Well, yes. But a more practical function of reviewers is to provide the reader with enough information to answer the question: "Do I want to buy this book?" Ms. Allen admirably performs this task in her review of Christopher Isherwood's diaries, one of the 18 essays collected in "Twentieth-Century Attitudes." When she tells readers that at least half the diaries consist of "repetitious and uninteresting material," that the book is 900 pages long and that this is only volume one, I know that this is a tome I will never buy.

Why oh why when busy people have less and less time for reading, does the publishing industry continue to issue whole forests of biographies, diaries, journals and correspondence weighing in at 600 pages or more when 300-400 pages would do the job as well if not better? (At 300 or so pages, V.S. Pritchett's biography of Anton Chekhov remains a model of brevity and scholarship.) Ms. Allen makes the point that "yet another Waugh biography, this time more than 600 pages, would not seem to be a strict necessity" and she's right, especially as the one under review, by Selena Hastings, came hard on the heels of Martin Stannard's well-received two-volume biography.
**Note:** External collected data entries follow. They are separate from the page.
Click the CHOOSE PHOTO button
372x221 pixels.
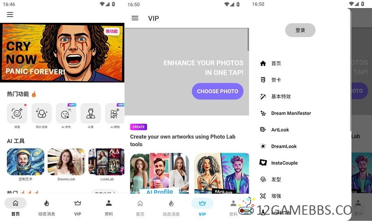(217, 91)
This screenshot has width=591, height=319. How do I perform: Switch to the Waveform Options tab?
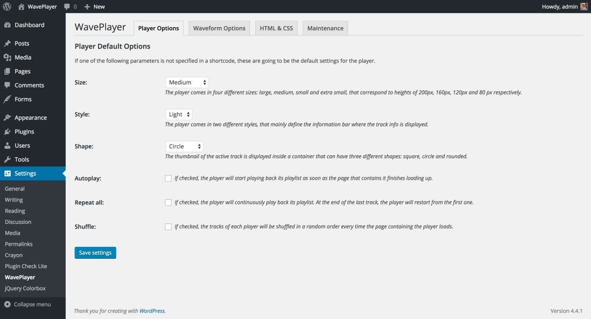click(219, 28)
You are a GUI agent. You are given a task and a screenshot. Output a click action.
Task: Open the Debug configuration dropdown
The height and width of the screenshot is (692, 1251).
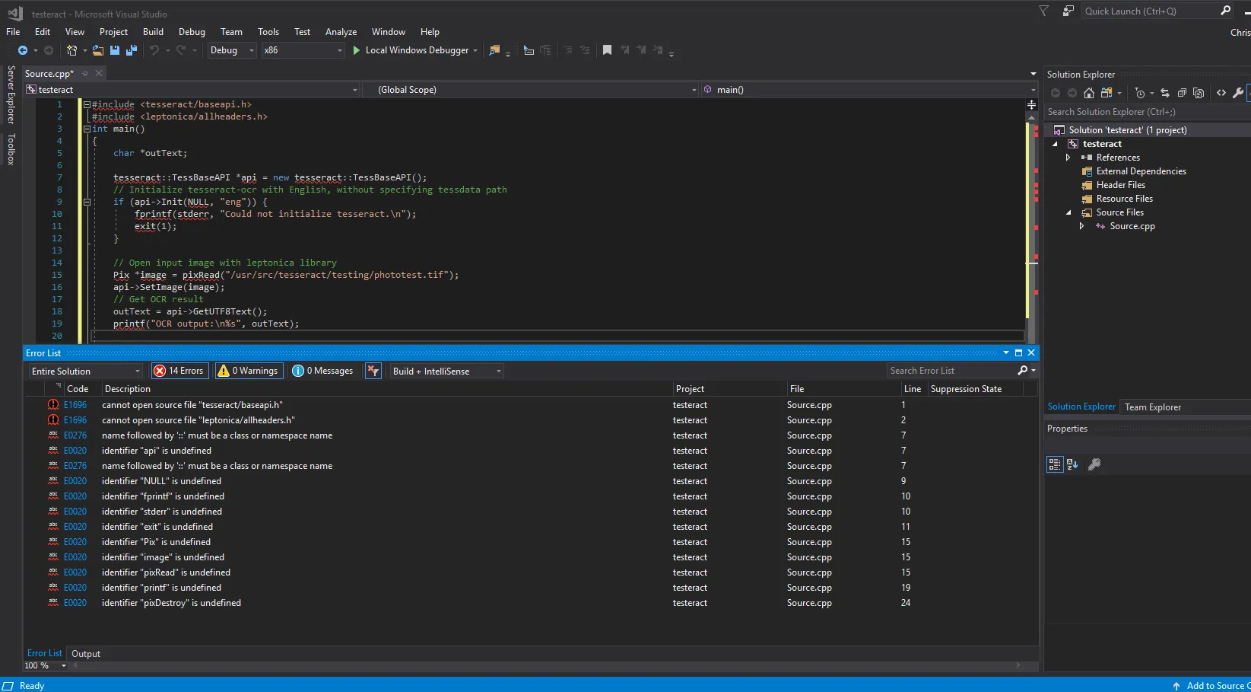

Most of the biographies Ms. Allen reviewed here are too long for my taste. Just the thought of carrying one around makes me feel tired: Hermione Lee's biography of Virginia Woolf (760 pages), Margaret Drabble's biography of Angus Wilson (714 pages), James Atlas on Saul Bellow (688 pages), and Judith Thurman on Colette (592 pages). Ms. Allen has dutifully plowed through them all (and related works besides), saving us the trouble of doing so. And her diligence pays off. One of the delicious nuggets she has extracted from the Hastings biography is a remark by Waugh's father about Evelyn's enigmatic wife Laura (a puzzle not only to scholars but to everyone who knew her):

"I don't know whether she has a very strong character, & is able to keep all her feelings to herself; or whether she is a case of arrested development, soothed by Papal dope."

The lead essay on Colette sets the tone for the entire collection: an agreeable mix of biographical background and astute literary judgment with a dash of gossip. Naturellement Colette's scandalous goings-on made her a subject of gossip all her life. A string of lesbian lovers, a stint in vaudeville, and an affair with her teenage stepson when she was nearly 50 were merely the highlights of a distinctly checkered career, catalogued with relish by Ms. Allen.

Strangely, after her death Colette, like Virginia Woolf, became an icon of late twentieth century feminism, though neither was a feminist. …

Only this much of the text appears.